Sobre la misma banda oriental del Nilo, pero en sentido inverso al delta, se levanta la pirámide de Kozer, en la zona de Sakkarah, construida por el arquitecto Imhotep y, por ahora, la construcción en pie más antigua de Egipto y, en consecuencia, del mundo, al menos en lo que se refiere a dimensiones monumentales. Esta pirámide se levanta solitaria, y la visita menos gente que el conjunto de Giza, de modo que puede sentirse mejor la soledad de las tumbas, y el susurro entre apacible y desconcertante del desierto. Nosotros fuimos en junio, y la temperatura llegó a tocar los 45 grados a la sombra y, sin embargo, créanme, el calor no era insoportable. Y la razón es muy simple: la humedad es inexistente, por ello se han conservado en perfecto estado los papiros y las piezas funerarias. No ha habido fuerza capaz de corromperlas, las ha protegido la sequedad más pura.

En el mercado de Khan al Khalili, trazado en el siglo XVI, la familiaridad con el ambiente y los usos de los vendedores, la fisonomía de los transeúntes, los olores, prácticamente todo es análogo a nuestros mercados. Entonces iba tomando cuerpo en mi memoria un poema memorable de Álvaro Mutis, “Una calle de Córdoba”, en dónde el poeta caía en cuenta de lo árabes que somos, como herederos de los colonizadores españoles, antes conquistados por los moros durante ocho siglos.

Alejandría: ni rastro del pasado fulgurante.

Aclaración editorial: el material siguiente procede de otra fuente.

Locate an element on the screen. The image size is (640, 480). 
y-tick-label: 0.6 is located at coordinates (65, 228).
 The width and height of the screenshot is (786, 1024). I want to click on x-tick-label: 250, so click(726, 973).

Fuimos en tren desde El Cairo hasta Alejandría. El sólo nombre de la ciudad me hacía pensar en su imponente Biblioteca y en el Faro, una de las siete maravillas de la antigüedad (El mausoleo de Halicarnaso, el templo de Artemisa en Efeso, el coloso de Rodas, los jardines colgantes de Babilonia, la estatua de Júpiter Olímpico, las pirámides de Egipto), pero sabíamos que no quedaba ni el rastro. El visitante observa el mar desde la costa, y supone el sitio en que el Faro estuvo, sin embargo, el viaje vale la pena. La avenida costanera mediterránea ocupa kilómetros y, aunque los egipcios hacen esfuerzos por rescatar su vocación veraniega, el estado de los edificios no es el deseado, ni la calidad de los servicios turísticos la mejor. La visita a Alejandría no es indispensable, pero tampoco huelga acercarse a aquella costa larga, donde alguna vez la civilización se jugó su destino.